---- DATA RECORDS
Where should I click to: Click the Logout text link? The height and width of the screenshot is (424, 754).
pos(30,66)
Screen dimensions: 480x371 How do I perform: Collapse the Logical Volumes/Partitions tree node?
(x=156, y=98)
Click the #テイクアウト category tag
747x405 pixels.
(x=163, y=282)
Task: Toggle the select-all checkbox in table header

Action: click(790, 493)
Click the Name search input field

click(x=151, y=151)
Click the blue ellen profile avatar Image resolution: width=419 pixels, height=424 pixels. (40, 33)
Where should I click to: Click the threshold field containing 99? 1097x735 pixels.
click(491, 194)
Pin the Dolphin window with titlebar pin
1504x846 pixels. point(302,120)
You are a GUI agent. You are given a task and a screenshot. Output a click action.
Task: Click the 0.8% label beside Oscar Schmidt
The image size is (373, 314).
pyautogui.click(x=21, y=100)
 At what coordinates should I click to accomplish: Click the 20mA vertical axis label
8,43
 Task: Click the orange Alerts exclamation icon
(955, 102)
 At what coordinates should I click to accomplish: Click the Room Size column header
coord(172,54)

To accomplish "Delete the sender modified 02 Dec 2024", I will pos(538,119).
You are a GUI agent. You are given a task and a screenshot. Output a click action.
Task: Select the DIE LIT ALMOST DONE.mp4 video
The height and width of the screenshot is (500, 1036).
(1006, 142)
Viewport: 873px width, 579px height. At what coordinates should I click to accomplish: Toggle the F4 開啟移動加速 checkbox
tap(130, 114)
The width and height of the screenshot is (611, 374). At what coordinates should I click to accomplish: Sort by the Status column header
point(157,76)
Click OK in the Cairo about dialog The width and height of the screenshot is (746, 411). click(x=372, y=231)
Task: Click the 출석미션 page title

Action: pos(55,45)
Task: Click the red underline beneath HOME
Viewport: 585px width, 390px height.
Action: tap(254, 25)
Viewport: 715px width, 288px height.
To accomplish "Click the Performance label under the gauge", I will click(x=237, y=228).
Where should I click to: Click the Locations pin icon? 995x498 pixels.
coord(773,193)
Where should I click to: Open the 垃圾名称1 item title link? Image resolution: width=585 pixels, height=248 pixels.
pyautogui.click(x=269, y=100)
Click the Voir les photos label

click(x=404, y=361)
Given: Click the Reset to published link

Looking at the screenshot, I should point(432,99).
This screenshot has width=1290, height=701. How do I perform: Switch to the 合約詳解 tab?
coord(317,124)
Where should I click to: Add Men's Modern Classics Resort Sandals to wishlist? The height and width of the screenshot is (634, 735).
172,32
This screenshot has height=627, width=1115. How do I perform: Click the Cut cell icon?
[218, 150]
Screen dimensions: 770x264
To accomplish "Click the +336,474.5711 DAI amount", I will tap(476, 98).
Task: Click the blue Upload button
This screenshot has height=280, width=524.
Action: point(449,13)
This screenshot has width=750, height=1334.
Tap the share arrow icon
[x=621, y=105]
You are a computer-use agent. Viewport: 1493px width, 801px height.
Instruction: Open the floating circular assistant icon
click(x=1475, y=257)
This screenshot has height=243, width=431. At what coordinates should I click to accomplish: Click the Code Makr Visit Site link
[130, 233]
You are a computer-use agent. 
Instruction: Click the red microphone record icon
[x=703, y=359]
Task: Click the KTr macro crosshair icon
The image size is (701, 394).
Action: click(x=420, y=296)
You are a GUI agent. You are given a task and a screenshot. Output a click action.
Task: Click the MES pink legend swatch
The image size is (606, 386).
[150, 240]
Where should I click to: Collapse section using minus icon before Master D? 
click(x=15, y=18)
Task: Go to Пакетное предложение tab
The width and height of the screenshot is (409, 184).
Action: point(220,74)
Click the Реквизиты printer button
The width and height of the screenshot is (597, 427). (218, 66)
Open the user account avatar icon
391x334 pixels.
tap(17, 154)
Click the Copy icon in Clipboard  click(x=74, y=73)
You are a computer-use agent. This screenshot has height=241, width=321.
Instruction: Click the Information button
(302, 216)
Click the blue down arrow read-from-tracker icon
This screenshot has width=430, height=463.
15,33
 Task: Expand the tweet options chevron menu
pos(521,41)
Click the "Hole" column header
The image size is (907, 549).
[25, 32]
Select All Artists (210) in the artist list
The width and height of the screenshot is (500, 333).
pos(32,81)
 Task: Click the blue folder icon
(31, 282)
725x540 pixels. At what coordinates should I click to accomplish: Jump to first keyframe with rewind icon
--------
WHAT YOU HAVE TO DO ▸
Copy out every line of the items above word for word.

WRITTEN RESPONSE ▸
Where should I click to: Click the Logout text link? The height and width of the screenshot is (424, 754).
pos(30,66)
Screen dimensions: 480x371 How do I perform: Collapse the Logical Volumes/Partitions tree node?
(x=156, y=98)
Click the #テイクアウト category tag
747x405 pixels.
(x=163, y=282)
Task: Toggle the select-all checkbox in table header

Action: click(790, 493)
Click the Name search input field

click(x=151, y=151)
Click the blue ellen profile avatar Image resolution: width=419 pixels, height=424 pixels. (40, 33)
Where should I click to: Click the threshold field containing 99? 1097x735 pixels.
click(491, 194)
Pin the Dolphin window with titlebar pin
1504x846 pixels. point(302,120)
You are a GUI agent. You are given a task and a screenshot. Output a click action.
Task: Click the 0.8% label beside Oscar Schmidt
The image size is (373, 314).
pyautogui.click(x=21, y=100)
 At what coordinates should I click to accomplish: Click the 20mA vertical axis label
8,43
 Task: Click the orange Alerts exclamation icon
(955, 102)
 At what coordinates should I click to accomplish: Click the Room Size column header
coord(172,54)

To accomplish "Delete the sender modified 02 Dec 2024", I will pos(538,119).
You are a GUI agent. You are given a task and a screenshot. Output a click action.
Task: Select the DIE LIT ALMOST DONE.mp4 video
The height and width of the screenshot is (500, 1036).
(1006, 142)
Viewport: 873px width, 579px height. At what coordinates should I click to accomplish: Toggle the F4 開啟移動加速 checkbox
tap(130, 114)
The width and height of the screenshot is (611, 374). At what coordinates should I click to accomplish: Sort by the Status column header
point(157,76)
Click OK in the Cairo about dialog The width and height of the screenshot is (746, 411). click(x=372, y=231)
Task: Click the 출석미션 page title

Action: pos(55,45)
Task: Click the red underline beneath HOME
Viewport: 585px width, 390px height.
Action: tap(254, 25)
Viewport: 715px width, 288px height.
To accomplish "Click the Performance label under the gauge", I will click(x=237, y=228).
Where should I click to: Click the Locations pin icon? 995x498 pixels.
coord(773,193)
Where should I click to: Open the 垃圾名称1 item title link? Image resolution: width=585 pixels, height=248 pixels.
pyautogui.click(x=269, y=100)
Click the Voir les photos label

click(x=404, y=361)
Given: Click the Reset to published link

Looking at the screenshot, I should point(432,99).
This screenshot has width=1290, height=701. How do I perform: Switch to the 合約詳解 tab?
coord(317,124)
Where should I click to: Add Men's Modern Classics Resort Sandals to wishlist? The height and width of the screenshot is (634, 735).
172,32
This screenshot has height=627, width=1115. How do I perform: Click the Cut cell icon?
[218, 150]
Screen dimensions: 770x264
To accomplish "Click the +336,474.5711 DAI amount", I will tap(476, 98).
Task: Click the blue Upload button
This screenshot has height=280, width=524.
Action: point(449,13)
This screenshot has width=750, height=1334.
Tap the share arrow icon
[x=621, y=105]
You are a computer-use agent. Viewport: 1493px width, 801px height.
Instruction: Open the floating circular assistant icon
click(x=1475, y=257)
This screenshot has height=243, width=431. At what coordinates should I click to accomplish: Click the Code Makr Visit Site link
[130, 233]
You are a computer-use agent. 
Instruction: Click the red microphone record icon
[x=703, y=359]
Task: Click the KTr macro crosshair icon
The image size is (701, 394).
Action: click(x=420, y=296)
You are a GUI agent. You are given a task and a screenshot. Output a click action.
Task: Click the MES pink legend swatch
The image size is (606, 386).
[150, 240]
Where should I click to: Collapse section using minus icon before Master D? 
click(x=15, y=18)
Task: Go to Пакетное предложение tab
The width and height of the screenshot is (409, 184).
Action: point(220,74)
Click the Реквизиты printer button
The width and height of the screenshot is (597, 427). (218, 66)
Open the user account avatar icon
391x334 pixels.
tap(17, 154)
Click the Copy icon in Clipboard  click(x=74, y=73)
You are a computer-use agent. This screenshot has height=241, width=321.
Instruction: Click the Information button
(302, 216)
Click the blue down arrow read-from-tracker icon
This screenshot has width=430, height=463.
15,33
 Task: Expand the tweet options chevron menu
pos(521,41)
Click the "Hole" column header
The image size is (907, 549).
[25, 32]
Select All Artists (210) in the artist list
The width and height of the screenshot is (500, 333).
pos(32,81)
 Task: Click the blue folder icon
(31, 282)
725x540 pixels. At what coordinates should I click to accomplish: Jump to first keyframe with rewind icon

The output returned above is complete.